There are hypotheses out there that a single 8h block of sleep is a myth - possibly socially induced by industrialisation and 3x8 shifts - and that waking up in the middle of these 8h is a normal thing.
"waking up" here may mean anything from near-consciousness sleep to actually waking up and possibly do shit for an hour then going back to bed; or even for some, splitting sleep in two 4-hour blocks spread around the 24h day.
In parent's post it may be that one 4h block is done, then social pressure (work/child schedules) pushes one to continue with this one-block schedule.
It may even look appealing as triggering sleep through exhaustion superficially appears to help with sleep in the short term. Long term it gets exhausting but this perceptually becomes the new normal, especially when the symptoms of this kind of sleep deprivation aren't that obviously tied to sleep habits, the naively expected ones being masked by external pressure (schedule), habit bias (normalisation of deviance through repetition), exogenic (alcohol, caffeine, nicotine) or endogenic (adrenalin, cortisol, dopamine).

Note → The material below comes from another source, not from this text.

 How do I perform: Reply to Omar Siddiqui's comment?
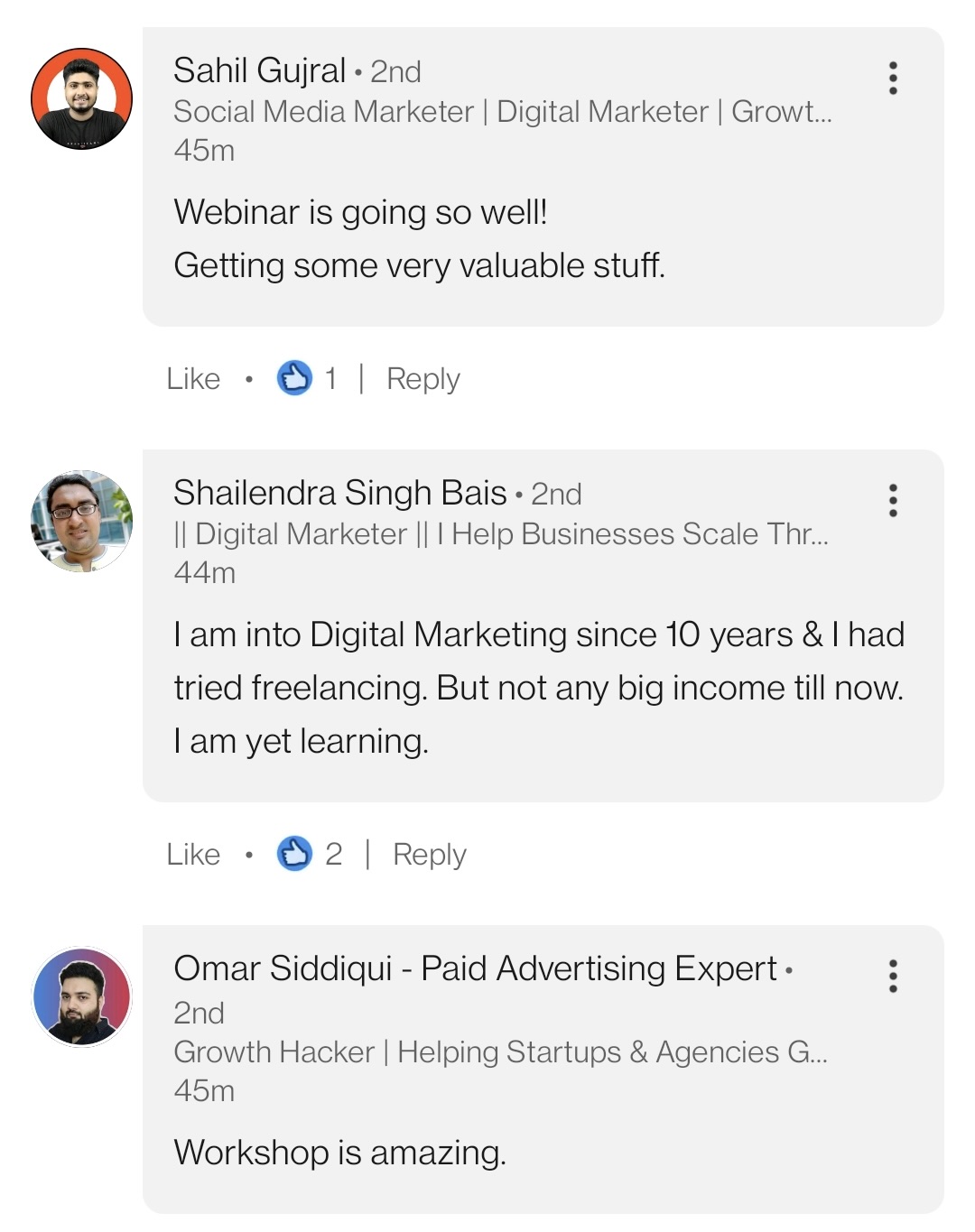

The main problem is then that by the time symptoms are impacting the situation is deeply anchored; worse, because the root cause is non-obvious it is often misdiagnosed.
Don't ask me how I know.
Also, not a physician, just saying: take care.
I don’t think 8 hours is a myth, but more like that was what was observed in the 60s when the Stanford Sleep Research Centre by William Dement ran their first experiments on keeping people in white rooms without stimulation until their bodies found a natural rhythm.
It would be interesting to know if those experiments have been replicated and if there were any deviations!
What's interesting is my daughter has similar symptoms as you and has been diagnosed with Delayed Sleep Phase Disorder (DSPD). She's recently been prescribed a dose of melatonin which she takes an hour before the time she wants to go to sleep.
That appears to have helped somewhat.
But for me, 5mg does tend to knock me out and I can barely stay awake after an hour of taking it.
Taking more than 20 minutes to get to sleep is not that unusual as I understand it. I think 30 minutes minutes is quite common even in people who sleep fine. 4-5 hours is very short though. One of my parents also slept little and there is also dementia on that side of the family (I have some memory issues as well already). I don't know how much previous gnerations slept but I suspect there may be not so benign genetic short sleep issues as well. At least some issues may have susceptibility and a triggering event, with tech making the triggering event more likely. That would be another question about benign familial short sleep, if it increases the susceptibility to more severe issues.
Interesting on the dementia and sleep... though all my grandparents lived to old age, and my dad who I know hardly sleeps is in his 80s and doesn't really have memory issues. Hopefully that keeps up!
But thanks - I'll keep an eye on that one
I was like that, and among other remedies (like actually fixing the problems in my life that bother me), my latest last-resort is brisk walking to exhaustion, even very late in the evening. If it's 10:30 and I know I'm in a bad mood to sleep, I just go for a walk in the park for 2 hours and I fall asleep very fast when I return.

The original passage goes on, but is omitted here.